Ne cherchez pas, il n’y en a quasiment pas !

Ces catégories socio-professionnelles, totalement sous-représentées au Parlement, représentent pourtant l’immense majorité de la population. Comment se fait-il que ceux qui vivent avec les conséquences de la loi soient à ce point exclus des décisions qui les concernent ? En toute logique, ne pourrait-on concevoir, au Pays des Souris, que l’élaboration des lois ne soit plus confiée à des chats, mais aux souris elles-mêmes ?

 

La question de la compétence invoquée par nos parlementaires est un prétexte qui ne repose sur aucun fondement tangible. Quelles compétences faudrait-il justifier pour pouvoir estimer, en son intime conviction, qu’une loi est utile, injuste, bonne ou mauvaise. Ce serait créditer l’idée saugrenue qu’un bon député détiendrait un savoir particulier en toutes circonstances et dans tous les domaines. Un tel principe impose qu’un Ministre de l’Education Nationale soit nécessairement un ancien prof, celui des Armées un ancien militaire et le Secrétaire d’Etat au numérique un ex-geek à peine sorti de la puberté ! Ce type de raisonnement alimente l’idée fausse que faire de la politique serait une profession réservée à une élite seule compétente pour accomplir son mandat.

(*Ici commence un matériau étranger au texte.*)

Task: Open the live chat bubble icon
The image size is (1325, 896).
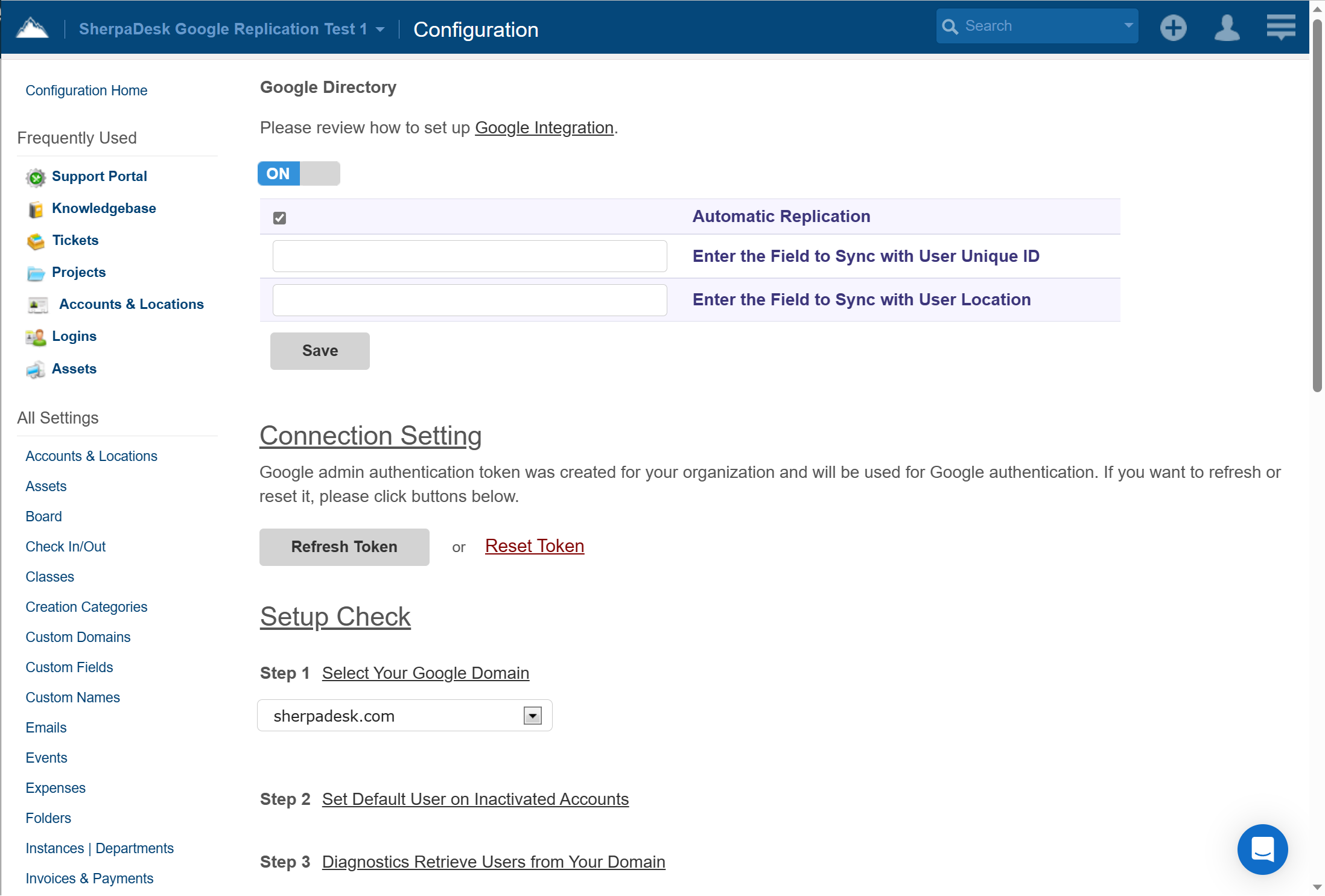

Bien évidemment, il n’en est rien. Croire, ou faire croire, que la capacité d’un citoyen à apprécier un texte de loi reposerait sur des connaissances qu’il n’a pas est un mensonge entretenu par ceux-là même qui tentent de conserver le pouvoir ainsi que les privilèges associés. Bien au contraire, exercer un mandat politique ne peut être assimilé à un métier. C’est un contrat moral à durée déterminée au cours duquel les citoyens de tous horizons mettent leur engagement et leurs convictions au service du pays. Personne, pas même Gilles Carrez, ne devrait pouvoir enchainer 6 mandats consécutifs au même poste !

C’est bien sur ce principe « d’intime conviction » que se fonde notre système judiciaire. Les jurés d’assise ne sont effectivement pas retenus sur un critère de compétences. Ce sont de simples citoyens, non-professionnels de la Loi et tirés au sort parmi la population pour participer activement à l’expression de la justice. 

 

C’est donc sur ce principe, et pour corriger les carences du système représentatif actuel, que le Parti du Vote Blanc présentera ses candidats aux élections législatives des 11 et 18 juin. Ces candidats seront des citoyens ordinaires, des femmes et des hommes libres de toutes attaches partisanes, rassemblés autour de valeurs fondamentales et engagés au service d’une démocratie renouvelée. Leur mission s’articulera autour de 2 objectifs distincts et complémentaires.

Le premier, faire adopter une loi pour la reconnaissance du vote blanc. Cet engagement est le coeur de notre action depuis 5 ans. 85% des électeurs y sont favorables. Malheureusement, nous savons aujourd’hui que les pro du mandat y sont farouchement opposés. La loi de 2014 est en la plus évidente démonstration. Ayant acquis la certitude que cette avancée démocratique ne sera possible que si elle est portée par les citoyens eux-mêmes, nous initierons les réformes que le pouvoir politique refuse d’engager.

Le second volet de leur mission consistera à faire participer directement les citoyens au vote des lois. Dans ce système participatif, les décisions des élus du PVB ne seront pas dictées par les intérêts d’un clan ou d’un parti. Elles seront le résultat d’une réflexion concertée avec les électeurs de leurs circonscriptions respectives. Le respect d’une Charte des Valeurs agira comme un cadre éthique, moral et protecteur.

 

C'est ainsi qu'une véritable démocratie devrait fonctionner. Une démocratie qui ne serait plus intermittente, rythmée par un calendrier électoral où les citoyens sont réduits au rang de simples électeurs. Une démocratie où chacun aura son mot à dire dans le respect d'une véritable pluralité de l'opinion et d'une réelle représentativité des élus qui agiront en leur nom. 

En permettant à l’ensemble des français d’exprimer leur avis sur chacune des propositions de loi soumises à l’Assemblée Nationale, le Parti du Vote Blanc confirme sa volonté d’impliquer les citoyens au coeur du processus démocratique. Une telle (r)évolution de nos pratiques politiques s’inscrit directement dans une réflexion globale de rénovation des institutions avec pour mot d’ordre : rendre le citoyen véritablement acteur de son destin.